** Begin Information shown **

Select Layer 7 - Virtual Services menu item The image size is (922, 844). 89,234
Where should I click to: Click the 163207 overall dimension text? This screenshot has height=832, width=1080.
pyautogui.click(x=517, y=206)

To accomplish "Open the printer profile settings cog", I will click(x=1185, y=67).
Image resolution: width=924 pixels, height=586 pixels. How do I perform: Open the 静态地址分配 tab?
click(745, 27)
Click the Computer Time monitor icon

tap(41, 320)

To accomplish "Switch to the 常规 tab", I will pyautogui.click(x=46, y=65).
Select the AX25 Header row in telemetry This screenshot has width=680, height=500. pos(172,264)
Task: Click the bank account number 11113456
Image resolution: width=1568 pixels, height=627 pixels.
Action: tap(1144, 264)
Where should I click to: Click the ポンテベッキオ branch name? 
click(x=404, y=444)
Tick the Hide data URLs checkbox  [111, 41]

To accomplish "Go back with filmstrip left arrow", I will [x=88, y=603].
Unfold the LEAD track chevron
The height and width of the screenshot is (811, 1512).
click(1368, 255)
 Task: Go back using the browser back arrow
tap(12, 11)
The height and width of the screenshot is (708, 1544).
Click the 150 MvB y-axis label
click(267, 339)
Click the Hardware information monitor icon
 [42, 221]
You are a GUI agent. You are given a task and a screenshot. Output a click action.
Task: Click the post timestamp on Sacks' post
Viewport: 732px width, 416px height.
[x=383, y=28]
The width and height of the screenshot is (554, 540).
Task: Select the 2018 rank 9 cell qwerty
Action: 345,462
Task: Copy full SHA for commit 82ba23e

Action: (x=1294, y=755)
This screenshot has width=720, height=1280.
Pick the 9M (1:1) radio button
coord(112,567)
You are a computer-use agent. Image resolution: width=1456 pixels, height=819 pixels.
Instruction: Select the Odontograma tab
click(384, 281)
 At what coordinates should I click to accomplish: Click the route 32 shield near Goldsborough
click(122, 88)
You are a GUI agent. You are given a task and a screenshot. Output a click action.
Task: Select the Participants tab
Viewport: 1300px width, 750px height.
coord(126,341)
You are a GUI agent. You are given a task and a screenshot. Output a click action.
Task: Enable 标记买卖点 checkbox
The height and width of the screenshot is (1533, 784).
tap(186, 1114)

** End Information shown **

Rewrite the entries that begin at the line containing "You are a computer-use" and continue through the last entry, keeping every line, including the requests, and subtract 62 from each coordinate in the answers.

You are a computer-use agent. Image resolution: width=1456 pixels, height=819 pixels.
Instruction: Select the Odontograma tab
click(322, 219)
 At what coordinates should I click to accomplish: Click the route 32 shield near Goldsborough
click(60, 26)
You are a GUI agent. You are given a task and a screenshot. Output a click action.
Task: Select the Participants tab
Viewport: 1300px width, 750px height.
coord(64,279)
You are a GUI agent. You are given a task and a screenshot. Output a click action.
Task: Enable 标记买卖点 checkbox
The height and width of the screenshot is (1533, 784).
tap(124, 1052)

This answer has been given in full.